Abraham Lincoln

THE QUEST FOR ABRAHAM LINCOLN’S BRITISH KIN

In 1637, Samuel Lincoln, an apprentice weaver in Norwich, left the obscure Norfolk village of Hingham to brave a voyage across the Atlantic. He had no idea he would survive to raise a family in the new colonies of America, let alone that his great great great grandson Abraham would become one of the greatest figures in American history.

Abraham LIncoln

Abraham LIncoln

In spring 2013, to help celebrate the British launch of Steven Spielberg’s movie Lincoln, Illinois Office of Tourism hired me to find British relatives of America’s most famous president.

The call, put out through major genealogy websites including Genes Reunited and Find My Past, blogs, genealogy magazines and the Eastern Daily Press, produced a huge response. I had suspected there would be a lot of Lincoln relatives out there but was still delighted with the huge number of responses I received.

Although several members of the Lincoln family went to America, the majority remained behind in Hingham and its neighbouring villages. They proliferated down the centuries and numerous people in East Anglia and beyond – one response came from Aveimore, Scotland – either bear the Lincoln surname, or have ancestors who did.

Because Abraham Lincoln became so famous, most people with Lincolns in their family trees have a story that they are related to him and he has been an influence in many lives.

Billy Lincoln, a British staff officer in the Second World War was nicknamed ‘Abe’ by the American General Eisenhower.

One man who has Lincoln blood told me that he took great pride in having a heart defect because Abraham Lincoln had had one too.

Another man wrote ‘Abraham Lincoln has been my hero since I was 6 years old.  I am now close to 81’.

Several people remembered their deceased relative John Lincoln, a former rag-and-bone man from Norwich, who was invited to witness the American Ambassador unveiling of a bust of Abraham Lincoln at Hingham, Norfolk in 1919 – though one version of the story, interestingly garbled, maintained that John had been taken all the way to see the unveiling!

Several people claimed connections to Abraham Lincoln through his mother, Nancy Hanks. The most distant connection was that of a member of Genes Reunited, who claimed descent from Richard de Clifford in the 12th century, whose brother Walter was an ancestor of Abraham Lincoln’s Hanks ancestors.

The most intriguingly indirect link was that of a lady who said that ‘Abraham Lincoln is the grand nephew of the wife of the grand uncle of the husband of my 2nd cousin 3 x removed!’

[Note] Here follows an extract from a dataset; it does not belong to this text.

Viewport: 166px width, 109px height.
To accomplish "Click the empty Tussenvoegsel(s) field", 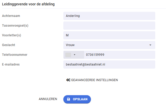I will click(109, 26).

Mr and Mrs Gilchrist celebrating their genealogical connection to his cousin Abraham Lincoln

Mr and Mrs Gilchrist celebrating their genealogical connection to his cousin Abraham Lincoln

Unfortunately, several people had inherited or been given family trees which were incorrect, the work of lazy genealogists who had traced back so far, and then simply grafted the earliest Lincoln in their tree onto the pedigree of the Lincolns of Hingham.

In fact nobody presented a Lincoln connection that was 100% certain. There is a very good reason for this. Abraham’s migrant ancestor Samuel lived in the early seventeenth century as part of a normal, small agricultural community. They were not particularly well-off and of course nobody at the time had the slightest idea they would one day become famous. Therefore, the connections rely almost exclusively on Norfolk parish registers which are not very detailed in the information they give. Connections made through such records are seldom going to be 100% proven, but in some cases one can say that links are highly likely indeed.

Of these the winner was Robert Gilchrist of Sydenham, London, who heard about the search in Who Do You Think You Are? Magazine’s weekly news e-mail. Robert had traced back up his mother’s line to Samuel Gilman who was baptised in Hingham in 1644. Samuel’s father Robert Gilman was almost certainly the son of an earlier Robert Gilman who lived in Hingham and who was the younger brother of Edward Gilman. The names, dates and place all fit perfectly. Edward’s daughter Bridget was the mother of Abraham Lincoln’s migrant ancestor Samuel Lincoln. Bridget was Abraham’s 5 x great grandmother, making Robert Gilchrist an eighth cousin three times removed of Abraham Lincoln.

‘It was incredible to discover that I am a relative of Abraham Lincoln’, said Mr Gilchrist. ‘I have always had an interest in history and been an admirer of Lincoln, who I think was one of America’s most iconic presidents. He was such a great guy and a really influential figure in American history, highlighted by his abolishment of slavery’.

Robert will be flown to Illinois, the home state of Abraham Lincoln to see its many Lincoln attractions including the house Lincoln shared with Mary Todd, the Abraham Lincoln Presidential Library and Museum and the Springfield cemetery where Lincoln is buried.